27) Yanlış inançlarının yirmiikincisi olarak, müsâfir gelen tanıdık bir hurûfîye ev sâhibinin zevcesini ve kızlarını teslîm etmesi sevâbdır, diyorlar. Îrânda, hurûfî babaları, istediği eve gider. Buna istediği kadın ikrâm edilir. Bundan Cum’a gecesi çocuk olurmuş. Böyle çocuklara (Acem seyyidi) diyorlar. Bunun için bunların seyyidleri çokdur.
28) Zilhiccenin onsekizinci günü dîni bayramlarının en büyüğüdür. O gün, hazret-i Osmânın şehîd edildiği gündür.
29) Hazret-i Ömerin “radıyallahü teâlâ anh” şehîd olduğu Rebî-ul-evvelin dokuzuncu günü bayramlarıdır.
30) Mecûsî bayramı olan Nevruz günü mubârek günleridir.
31) Farzdan başka nemâzlar, her tarafa doğru kılınırmış. Meşhedde imâm-ı Alî Rızânın kabrinin her köşesinde kabre karşı nemâz kılıyorlar. Tuhfe Muhtasarı, 300. cü sahîfesinde, (İmâmların mezârına karşı, kıbleye arkaları dönük nemâz kılarlar. Hurûfîlerin bu hâlleri müşriklere benzemekdedir) diyor.
32) Çıplak olarak her zemân nemâz kılınır derler.

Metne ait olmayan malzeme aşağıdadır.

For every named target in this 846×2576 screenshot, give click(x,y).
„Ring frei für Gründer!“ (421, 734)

Sev’eteynden, (Ya’nî ön ve arkadaki iki çirkin yerden) başka yerleri avret saymadıkları (Minhâcüssâlihîn) adındaki kitâbında açıkça yazılıdır. Bu kitâbın, 1385 [m. 1966] da Necefde onbeşinci baskısı yapılmışdır.

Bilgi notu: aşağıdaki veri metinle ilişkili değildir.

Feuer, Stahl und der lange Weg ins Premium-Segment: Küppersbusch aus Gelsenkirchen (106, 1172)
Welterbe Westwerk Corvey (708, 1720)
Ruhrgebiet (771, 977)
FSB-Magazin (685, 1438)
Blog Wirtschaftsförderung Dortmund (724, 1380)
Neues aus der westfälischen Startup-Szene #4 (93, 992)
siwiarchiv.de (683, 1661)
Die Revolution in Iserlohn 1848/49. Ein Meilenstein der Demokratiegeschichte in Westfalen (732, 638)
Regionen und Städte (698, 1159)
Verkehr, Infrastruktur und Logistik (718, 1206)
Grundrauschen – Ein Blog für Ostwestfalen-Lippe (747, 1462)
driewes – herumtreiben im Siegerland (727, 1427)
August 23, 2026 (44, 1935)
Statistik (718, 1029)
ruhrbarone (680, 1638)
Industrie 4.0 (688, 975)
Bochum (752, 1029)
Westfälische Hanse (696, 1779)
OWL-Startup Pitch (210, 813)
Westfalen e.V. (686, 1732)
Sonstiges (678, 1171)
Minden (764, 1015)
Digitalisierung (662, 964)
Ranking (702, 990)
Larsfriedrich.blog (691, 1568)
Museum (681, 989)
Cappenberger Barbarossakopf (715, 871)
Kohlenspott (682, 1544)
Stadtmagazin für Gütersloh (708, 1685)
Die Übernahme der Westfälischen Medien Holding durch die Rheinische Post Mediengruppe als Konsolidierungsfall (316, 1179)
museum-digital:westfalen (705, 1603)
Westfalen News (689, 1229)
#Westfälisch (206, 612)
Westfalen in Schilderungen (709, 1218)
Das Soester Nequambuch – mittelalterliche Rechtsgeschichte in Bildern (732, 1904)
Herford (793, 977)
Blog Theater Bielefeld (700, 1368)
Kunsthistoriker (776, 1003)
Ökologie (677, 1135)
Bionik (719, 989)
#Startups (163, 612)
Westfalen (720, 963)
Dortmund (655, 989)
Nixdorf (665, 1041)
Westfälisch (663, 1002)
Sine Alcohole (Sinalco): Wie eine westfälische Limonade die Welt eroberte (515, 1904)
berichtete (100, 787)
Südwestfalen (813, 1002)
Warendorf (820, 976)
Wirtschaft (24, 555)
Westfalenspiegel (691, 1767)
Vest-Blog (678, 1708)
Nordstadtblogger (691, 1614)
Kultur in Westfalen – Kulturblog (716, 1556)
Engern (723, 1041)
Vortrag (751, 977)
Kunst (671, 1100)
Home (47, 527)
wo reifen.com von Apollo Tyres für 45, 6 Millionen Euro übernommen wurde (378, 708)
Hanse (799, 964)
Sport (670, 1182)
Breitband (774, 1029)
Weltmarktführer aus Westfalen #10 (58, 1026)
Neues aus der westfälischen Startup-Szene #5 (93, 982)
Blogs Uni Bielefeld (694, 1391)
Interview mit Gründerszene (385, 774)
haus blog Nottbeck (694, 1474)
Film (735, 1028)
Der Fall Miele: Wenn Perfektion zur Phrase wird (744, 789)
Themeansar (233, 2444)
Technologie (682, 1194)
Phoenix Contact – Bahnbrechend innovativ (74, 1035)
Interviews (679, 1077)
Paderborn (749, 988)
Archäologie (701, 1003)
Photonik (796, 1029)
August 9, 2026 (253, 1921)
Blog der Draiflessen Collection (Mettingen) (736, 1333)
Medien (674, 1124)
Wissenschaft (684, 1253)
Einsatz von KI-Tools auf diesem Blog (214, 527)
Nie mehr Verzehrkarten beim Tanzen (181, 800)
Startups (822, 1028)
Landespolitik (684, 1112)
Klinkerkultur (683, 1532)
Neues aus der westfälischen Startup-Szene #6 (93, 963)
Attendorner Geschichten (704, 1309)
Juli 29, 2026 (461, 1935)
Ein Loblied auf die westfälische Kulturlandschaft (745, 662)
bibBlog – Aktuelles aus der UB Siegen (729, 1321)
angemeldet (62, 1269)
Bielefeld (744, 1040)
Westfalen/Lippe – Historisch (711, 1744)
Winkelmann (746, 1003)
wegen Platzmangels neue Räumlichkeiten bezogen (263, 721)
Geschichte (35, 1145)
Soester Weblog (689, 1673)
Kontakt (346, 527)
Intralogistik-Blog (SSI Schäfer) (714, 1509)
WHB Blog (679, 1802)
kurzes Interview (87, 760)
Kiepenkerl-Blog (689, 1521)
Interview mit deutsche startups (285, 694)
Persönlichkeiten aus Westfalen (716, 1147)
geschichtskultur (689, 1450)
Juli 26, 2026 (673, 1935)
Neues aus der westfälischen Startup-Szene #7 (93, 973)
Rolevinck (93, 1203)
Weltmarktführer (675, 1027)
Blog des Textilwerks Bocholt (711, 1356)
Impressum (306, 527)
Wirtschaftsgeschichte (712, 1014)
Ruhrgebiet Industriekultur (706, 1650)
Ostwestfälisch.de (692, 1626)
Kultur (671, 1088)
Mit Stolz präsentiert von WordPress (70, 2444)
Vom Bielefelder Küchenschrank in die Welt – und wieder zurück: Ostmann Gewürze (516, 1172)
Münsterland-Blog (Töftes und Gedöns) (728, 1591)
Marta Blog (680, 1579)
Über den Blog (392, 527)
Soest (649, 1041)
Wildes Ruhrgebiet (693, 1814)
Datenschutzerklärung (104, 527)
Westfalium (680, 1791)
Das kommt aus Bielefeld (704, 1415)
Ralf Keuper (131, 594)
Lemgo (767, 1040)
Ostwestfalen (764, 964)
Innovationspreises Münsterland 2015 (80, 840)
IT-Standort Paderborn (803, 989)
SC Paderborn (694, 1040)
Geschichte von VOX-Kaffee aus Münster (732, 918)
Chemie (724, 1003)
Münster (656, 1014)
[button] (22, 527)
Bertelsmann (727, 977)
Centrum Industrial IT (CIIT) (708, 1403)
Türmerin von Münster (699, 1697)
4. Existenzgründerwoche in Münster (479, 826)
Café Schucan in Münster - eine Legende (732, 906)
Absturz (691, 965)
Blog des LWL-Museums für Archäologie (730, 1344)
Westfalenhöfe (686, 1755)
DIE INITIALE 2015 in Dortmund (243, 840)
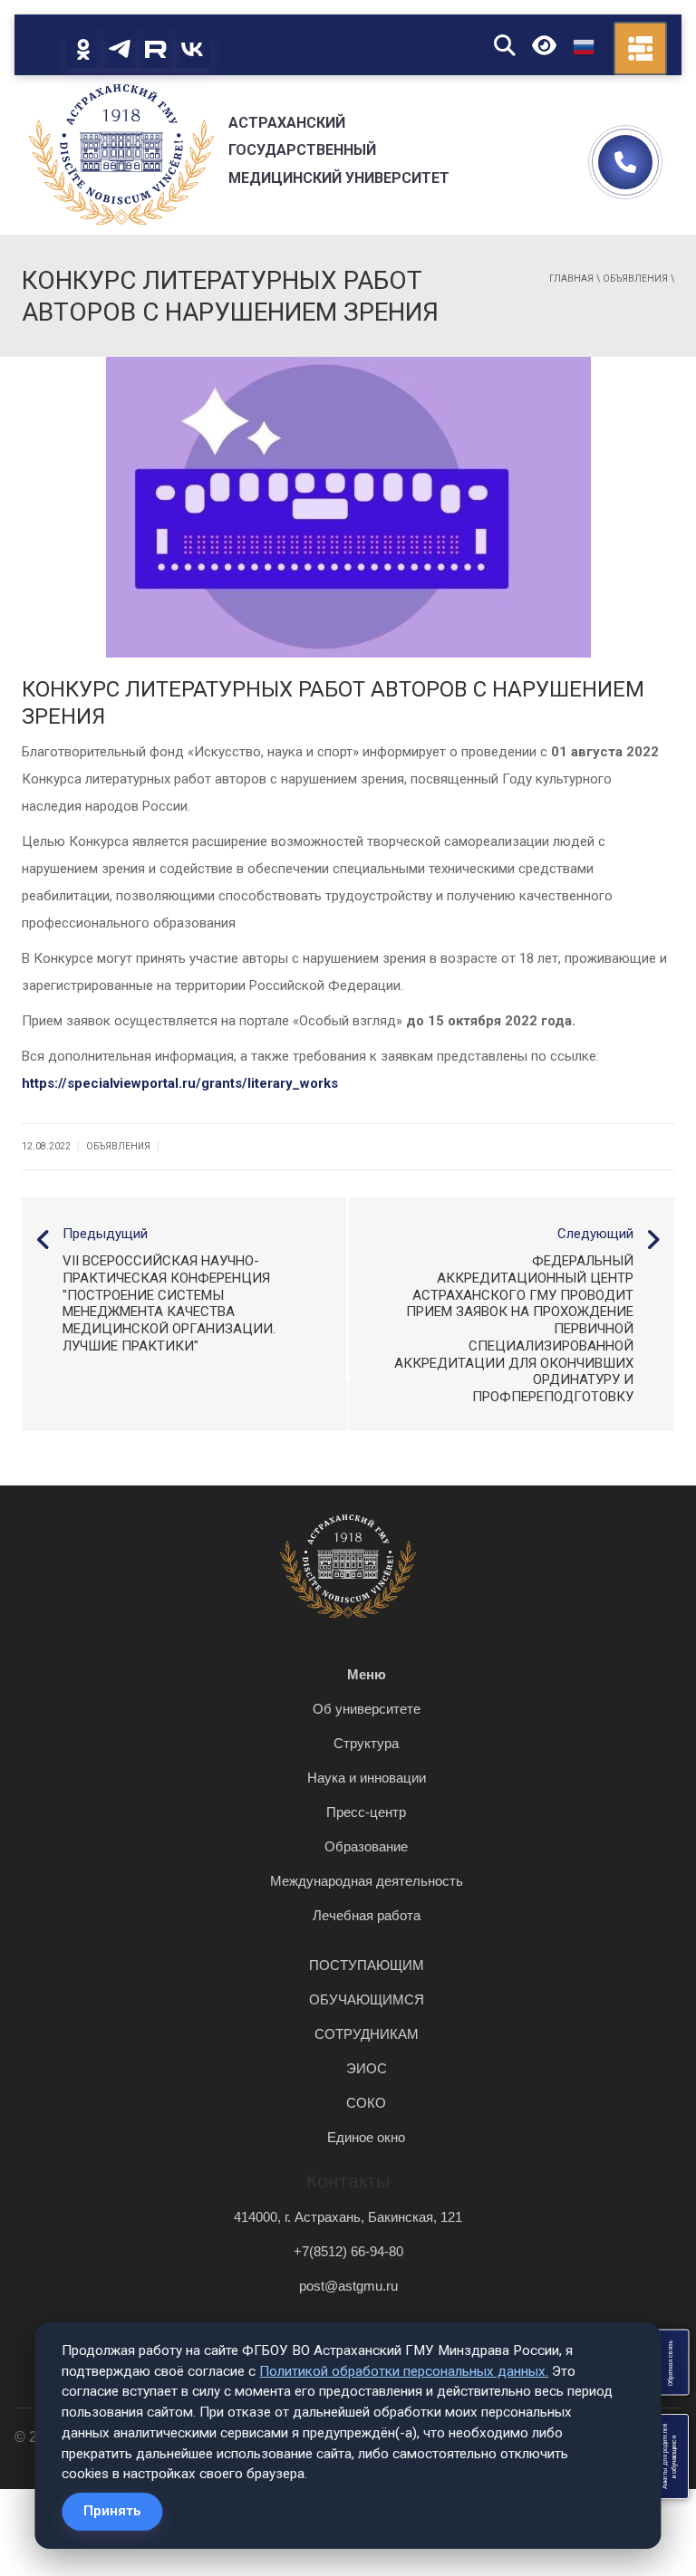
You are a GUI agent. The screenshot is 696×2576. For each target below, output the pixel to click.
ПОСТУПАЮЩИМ (366, 1965)
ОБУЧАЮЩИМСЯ (366, 1999)
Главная (571, 278)
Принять (111, 2511)
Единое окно (366, 2137)
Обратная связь (669, 2363)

33) Yimek ve içmek nemâzı bozmazmış.
34) 218. ci sahîfesinde diyor ki, Cum’a nemâzı kılmazlar. Öğle, ikindi, akşam ve yatsı nemâzlarını bir arada kılarlar.
35) Onyedinci inanışları olarak, ma’sûm imâmın dokunduğu şeyler, Kâ’beden binlerce def’a dahâ kıymetlidir, derler.

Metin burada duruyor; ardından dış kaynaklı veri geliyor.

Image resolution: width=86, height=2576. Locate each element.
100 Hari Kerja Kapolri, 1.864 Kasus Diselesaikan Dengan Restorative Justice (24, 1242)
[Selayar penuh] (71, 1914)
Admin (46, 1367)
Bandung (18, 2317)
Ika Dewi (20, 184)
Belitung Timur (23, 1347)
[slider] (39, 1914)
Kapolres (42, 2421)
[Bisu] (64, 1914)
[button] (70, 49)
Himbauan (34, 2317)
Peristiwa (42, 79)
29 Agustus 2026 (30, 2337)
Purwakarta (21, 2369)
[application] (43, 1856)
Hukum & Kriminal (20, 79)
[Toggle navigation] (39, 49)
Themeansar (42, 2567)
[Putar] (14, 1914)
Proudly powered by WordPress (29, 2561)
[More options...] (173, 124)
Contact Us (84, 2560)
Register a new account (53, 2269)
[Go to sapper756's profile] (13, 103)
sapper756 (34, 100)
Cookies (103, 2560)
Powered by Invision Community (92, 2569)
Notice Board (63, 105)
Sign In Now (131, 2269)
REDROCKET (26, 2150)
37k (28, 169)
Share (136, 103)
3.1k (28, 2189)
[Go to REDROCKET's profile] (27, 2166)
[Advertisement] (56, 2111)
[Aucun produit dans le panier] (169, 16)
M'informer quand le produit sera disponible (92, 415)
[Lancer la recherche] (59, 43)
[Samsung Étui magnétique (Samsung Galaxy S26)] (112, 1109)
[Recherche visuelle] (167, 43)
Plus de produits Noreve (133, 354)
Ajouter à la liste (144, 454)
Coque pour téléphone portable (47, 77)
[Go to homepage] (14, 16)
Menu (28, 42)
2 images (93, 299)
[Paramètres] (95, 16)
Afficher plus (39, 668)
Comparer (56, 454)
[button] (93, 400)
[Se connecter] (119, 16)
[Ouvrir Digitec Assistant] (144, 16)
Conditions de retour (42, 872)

36) Suya girince oruc bozulur, derler.
37) Muharremin onuncu günü ikindiye kadar oruc tutarlar.
38) Cihâd ibâdet değildir, câiz değildir, derler.
39) Bir kadınla para karşılığı, belli zemân evli yaşamağa (Müt’a nikâhı) diyorlar. Böyle nikâh çok sevâbmış. (Müt’a-i devriyye) denilen genel ev hayâtına câiz dedikleri de 227. ci sahîfede yazılıdır.
40) Câriyeyi vakf sûreti ile erkeklere teslîm etmek sahîhdir, derler.
41) Seyyid Mahmûd Şükrü Âlûsînin, (1302) hicrî yılında hâzırladığı ve (1373) yılında Kâhirede basılan (Muhtasar-ı Tuhfe-i İsnâ-aşeriyye) adındaki arabî kitâbın 325. ci sahîfesinde diyor ki: Halâda tahâret için kullanılmış olan su ile pişen et ve benzeri temiz olur ve yimesi câiz olurmuş. İstincâda kullanılan suyun temiz olduğu (Minhâc)kitâblarında da yazılıdır.